— start of Records supplied —
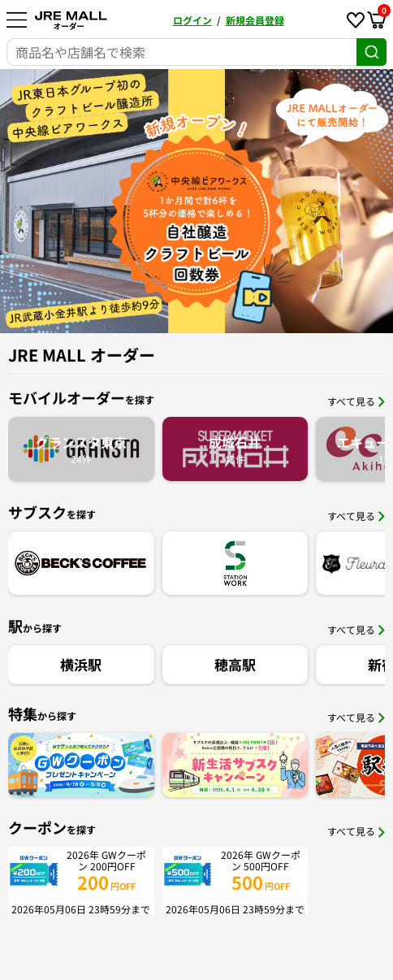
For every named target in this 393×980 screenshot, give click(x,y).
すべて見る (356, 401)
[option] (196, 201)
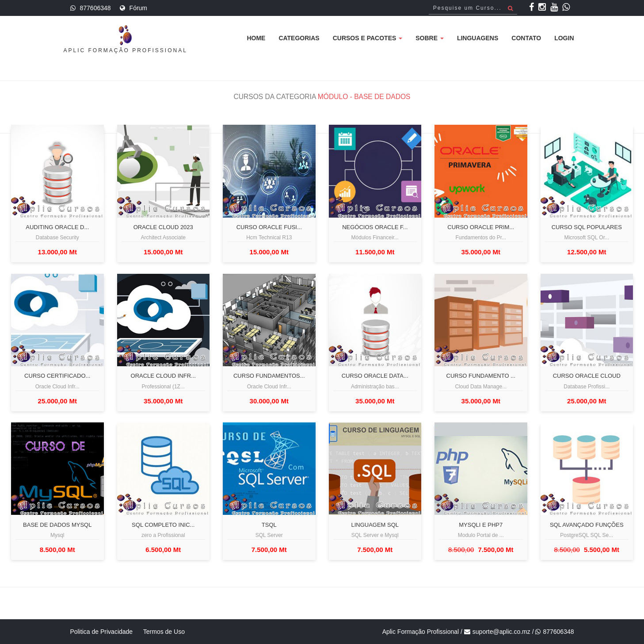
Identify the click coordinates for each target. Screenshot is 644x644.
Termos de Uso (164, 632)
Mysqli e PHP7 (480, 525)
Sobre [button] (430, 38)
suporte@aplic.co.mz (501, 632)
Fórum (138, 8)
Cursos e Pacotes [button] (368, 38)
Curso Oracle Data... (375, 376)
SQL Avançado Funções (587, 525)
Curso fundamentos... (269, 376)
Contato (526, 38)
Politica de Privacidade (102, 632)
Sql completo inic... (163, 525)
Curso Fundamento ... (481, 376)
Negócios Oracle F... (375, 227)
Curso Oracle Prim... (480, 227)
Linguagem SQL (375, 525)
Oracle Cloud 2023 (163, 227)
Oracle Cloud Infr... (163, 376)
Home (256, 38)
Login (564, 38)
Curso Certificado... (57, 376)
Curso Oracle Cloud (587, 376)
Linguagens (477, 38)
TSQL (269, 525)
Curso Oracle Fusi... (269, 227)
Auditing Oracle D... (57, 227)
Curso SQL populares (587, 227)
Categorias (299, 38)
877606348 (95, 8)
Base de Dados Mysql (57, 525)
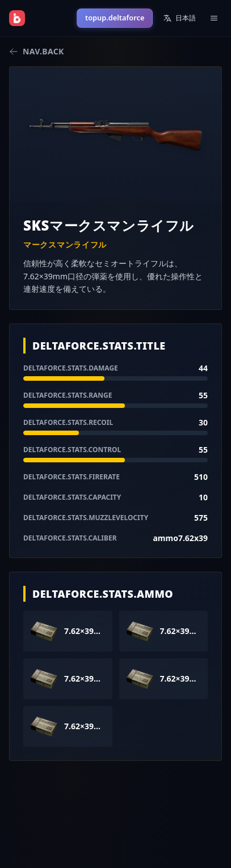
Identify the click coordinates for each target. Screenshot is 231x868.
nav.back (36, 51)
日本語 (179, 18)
— end of Records supplied —
- _Problem requirements_
Report every line of the records above that contains the word "each".

- _Worked answer_
Identify the click coordinates for each target. Screenshot is 644x644.
Identify the click coordinates for each target. Screenshot is 231x868.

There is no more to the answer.